Aménagements spécifiques
Pour autant, un même protocole sanitaire pour tous les enfants est, selon Nicolas Eglin, président de la Fédération nationale des associations au service des élèves présentant une situation de handicap (FNASEPSH), une preuve au contraire d’une certaine inclusion. « Je ne pense pas qu’il faille forcément un protocole spécifique, cela irait à l’encontre même d’une logique inclusive, alors que le droit commun est très important, note le président. Si un protocole strict est compréhensible au vu de la propagation de l’épidémie, il doit y avoir des aménagements spécifiques comme le maintien du dispositif Ulis mais surtout une information plus claire et visible donnée par le ministère. »

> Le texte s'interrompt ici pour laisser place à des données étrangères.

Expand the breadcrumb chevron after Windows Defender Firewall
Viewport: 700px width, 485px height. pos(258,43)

En termes d’aménagements spécifiques, Catherine, la mère de Justine et Remy, le père de Louise aimeraient notamment la création de créneaux prioritaires pour faire tester et vacciner leurs enfants. « On n'a pas de créneaux spécifiques sur Doctolib, regrette ainsi le père de Louise. L’autre jour, j’ai mis deux heures à trouver des autotests et les temps d'attente en labo sont interminables alors que nous devons déjà jongler entre les rendez-vous médicaux de Louise, nos emplois, les courses, l’entretien de la maison… ce protocole sanitaire c’est une charge mentale supplémentaire. » Une situation qui diffère toutefois selon les territoires. « Certaines régions ont des créneaux prioritaires mais ce n’est pas organisé de façon structuré et systématique », reconnaît Nicolas Eglin.

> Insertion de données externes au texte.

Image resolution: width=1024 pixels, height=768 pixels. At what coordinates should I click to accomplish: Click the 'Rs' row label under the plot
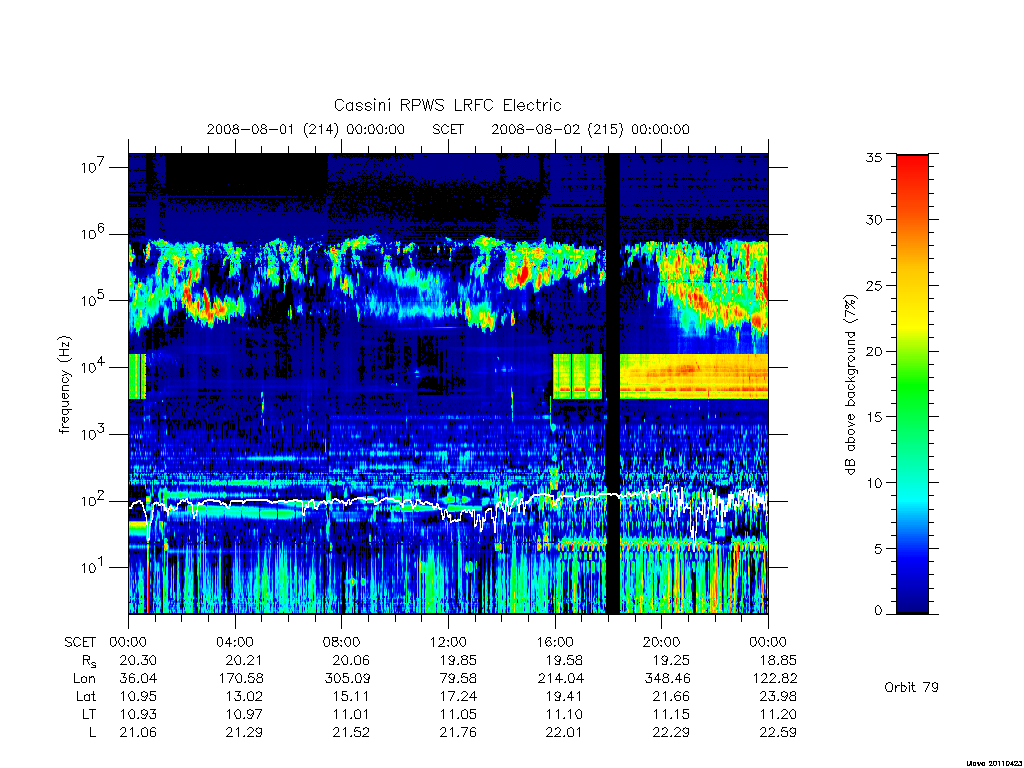pyautogui.click(x=88, y=661)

« Finalement avoir un enfant en situation de handicap dans cette crise sanitaire c’est comme rouler sur une route cabossée, on va évidemment moins vite que les autres. »

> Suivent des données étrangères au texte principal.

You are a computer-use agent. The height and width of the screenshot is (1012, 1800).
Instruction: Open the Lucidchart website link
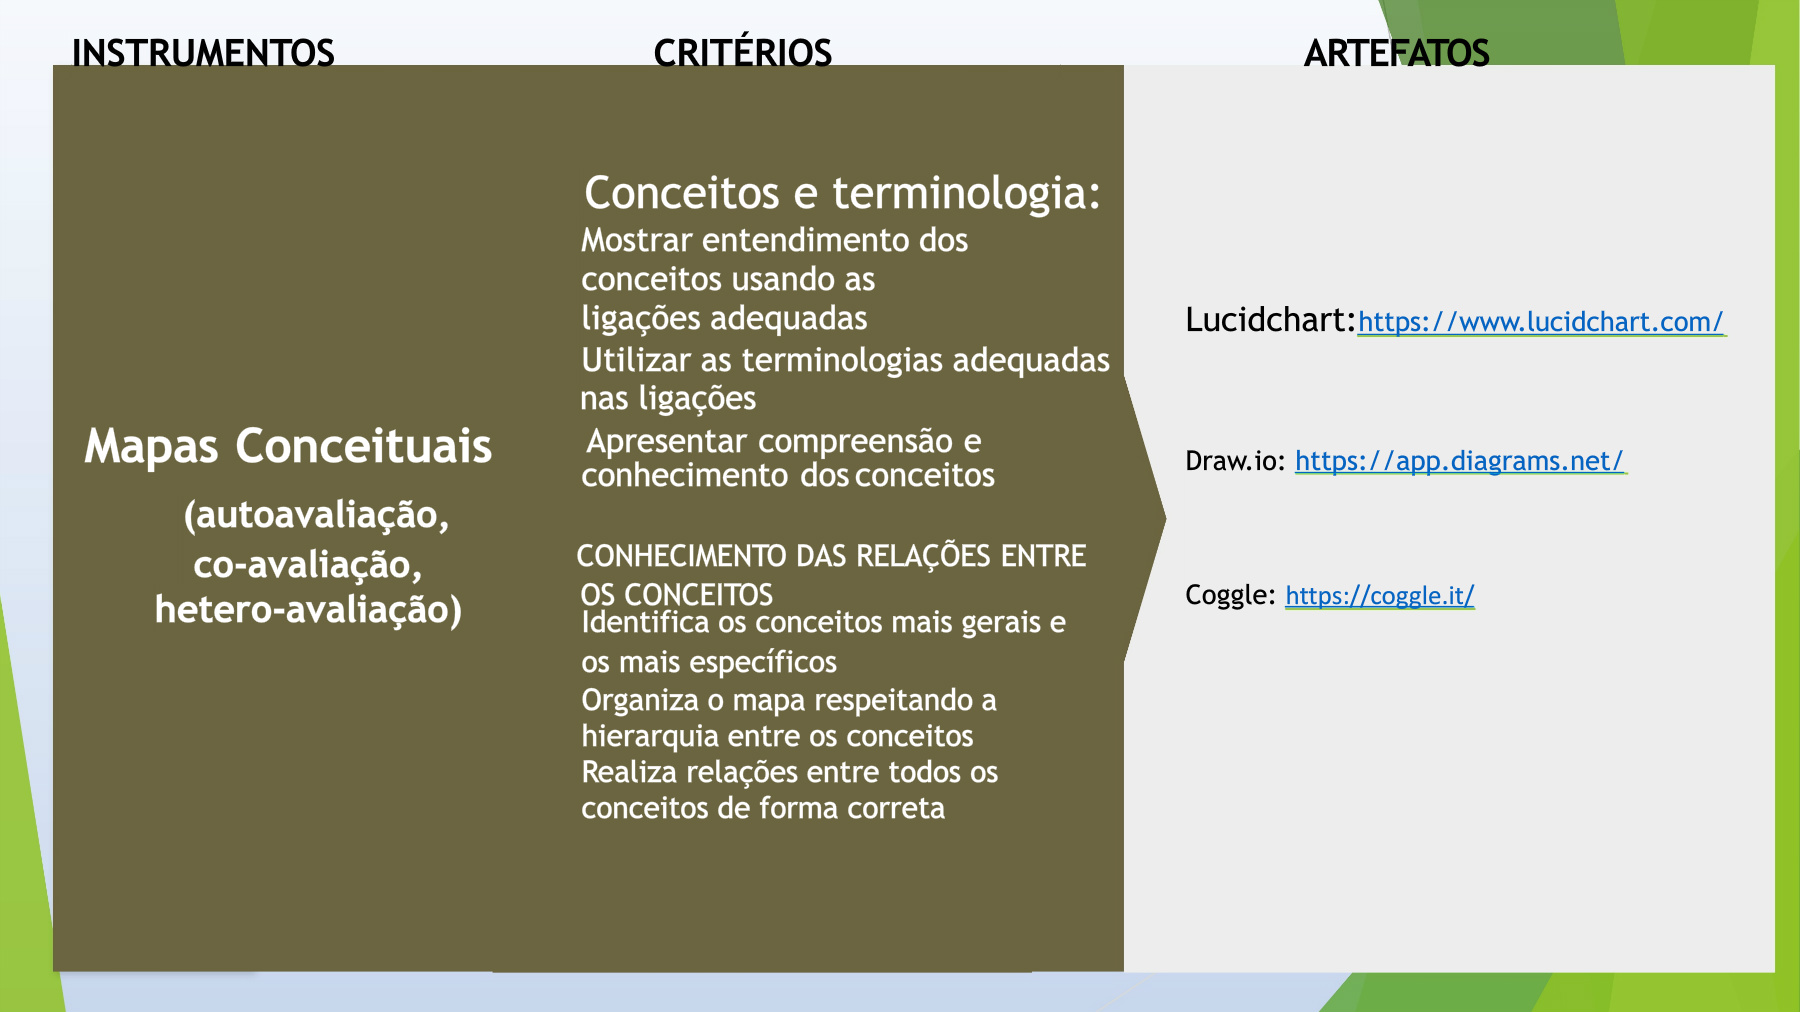(1540, 322)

Remy Bellet, père de Louise, 7 ans, atteinte de trisomie 21 scolarisée en grande section de maternelle à Nantes.
Le père de Louise dénonce également le cruel manque d’accompagnant·es d'élèves en situation de handicap (AESH) dans les écoles qui, s'il est récurrent depuis des années, se fait plus que jamais sentir en ce moment. « Louise a beaucoup plus manqué l’école que ses camarades, regrette Remy Bellet. Si son AESH est absente à cause du Covid, même si l’école est quand même tenue de l’accueillir, sa maîtresse nous demande si c’est possible de la garder à la maison car Louise a besoin d’une attention particulière. Mais le “si c’est possible” sera finalement toujours au détriment de quelque chose. Finalement, avoir un enfant en situation de handicap dans cette crise sanitaire c’est comme rouler sur une route cabossée, on va évidemment moins vite que les autres. » Pour Remy, Catherine comme pour tant d’autres parents d’enfants en situation de handicap, il semblerait qu’il n’existe pas pour l’heure d’amortisseur social suffisant pour réduire la distance.